Artikel 9
1. Met betrekking tot belastingen welke ingevolge de belastingwet bij wege van aanslag worden geheven, wordt de aangifte gedaan bij de inspecteur binnen een door deze gestelde termijn van ten minste een maand na het uitnodigen tot het doen van aangifte.
2. De inspecteur kan de door hem gestelde termijn verlengen. Hij kan aan de verlenging voorwaarden verbinden, onder meer dat vóór een door hem te bepalen datum op bij ministeriële regeling te bepalen wijze gegevens voor het opleggen van een voorlopige aanslag worden verstrekt.
3. De inspecteur kan niet eerder dan na verloop van de in het eerste, onderscheidenlijk het tweede lid bedoelde termijn de belastingplichtige aanmanen binnen een door hem te stellen termijn aangifte te doen.
4. Indien voordat de aanslag is vastgesteld gegevens worden verstrekt zonder een aan die verstrekking van gegevens voorafgaande uitnodiging tot het doen van aangifte en die gegevens ook en op dezelfde wijze zouden moeten worden verstrekt in geval van een aan die verstrekking van gegevens voorafgaande uitnodiging tot het doen van aangifte, wordt die verstrekking van gegevens aangemerkt als het op uitnodiging doen van aangifte als bedoeld in artikel 8, eerste lid.
Gerelateerde rechtspraak
ECLI:NL:HR:2005:AO9006 - Hoge Raad - 21 april 2005
ECLI:NL:HR:2006:AZ4416 - Hoge Raad - 14 december 2006
ECLI:NL:HR:2017:675 - Hoge Raad - 13 april 2017
ECLI:NL:HR:2020:254 - Uitstel na aangifte verlengt navorderingstermijn, vertrouwen op adviseur beschermt tegen boete - 27 februari 2020
De navorderingstermijn wordt ook verlengd met een verleend uitstel voor het doen van aangifte als die aangifte al was ingediend. Echter, een belastingplichtige die alle informatie aan een deskundig geachte adviseur verstrekt, mag op diens werk vertrouwen en hem kan geen vergrijpboete worden opgelegd.

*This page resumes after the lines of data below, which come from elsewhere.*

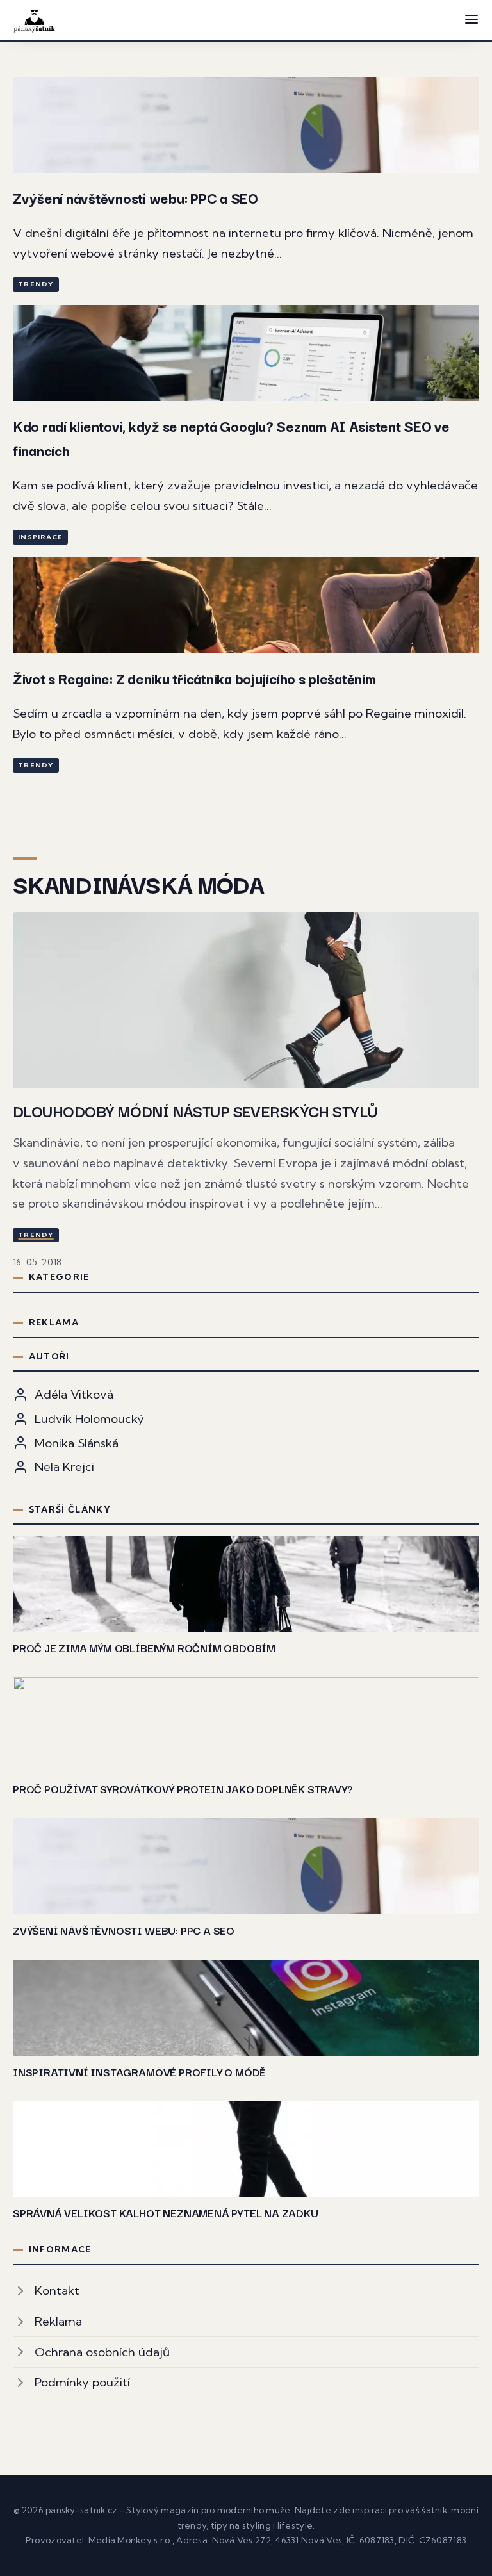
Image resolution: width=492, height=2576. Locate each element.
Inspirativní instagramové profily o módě (139, 2071)
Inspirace (40, 537)
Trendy (35, 284)
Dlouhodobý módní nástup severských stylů (195, 1110)
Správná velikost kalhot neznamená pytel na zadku (165, 2212)
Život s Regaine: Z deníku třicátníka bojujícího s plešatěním (194, 678)
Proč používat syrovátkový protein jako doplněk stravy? (182, 1788)
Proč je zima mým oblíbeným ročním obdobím (144, 1647)
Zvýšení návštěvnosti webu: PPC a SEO (135, 197)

ECLI:NL:HR:2016:1333 - Vervolging voor valsheid in geschrift bij te laat ingediende belastingaangifte - 27 juni 2016
Een aangiftebiljet dat wordt ingediend nadat de inspecteur al een ambtshalve aanslag heeft opgelegd, geldt niet als een 'bij de belastingwet voorziene aangifte'. De bijzondere strafuitsluitingsgrond van artikel 69, lid 4 AWR is dan niet van toepassing en vervolging voor valsheid in geschrift (art. 225 Sr) is mogelijk.
ECLI:NL:HR:1996:AA2004 - Hoge Raad - 26 maart 1996
ECLI:NL:HR:2017:2542 - Bezwaarschrift tegen belastingaanslag is geen geschrift met bewijsbestemming - 2 oktober 2017
Een bezwaarschrift tegen een belastingaanslag heeft als zodanig geen bewijsbestemming in de zin van art. 225 Sr. Het valselijk opmaken hiervan, zelfs door te verwijzen naar een onjuiste aangifte, levert daarom geen valsheid in geschrifte op.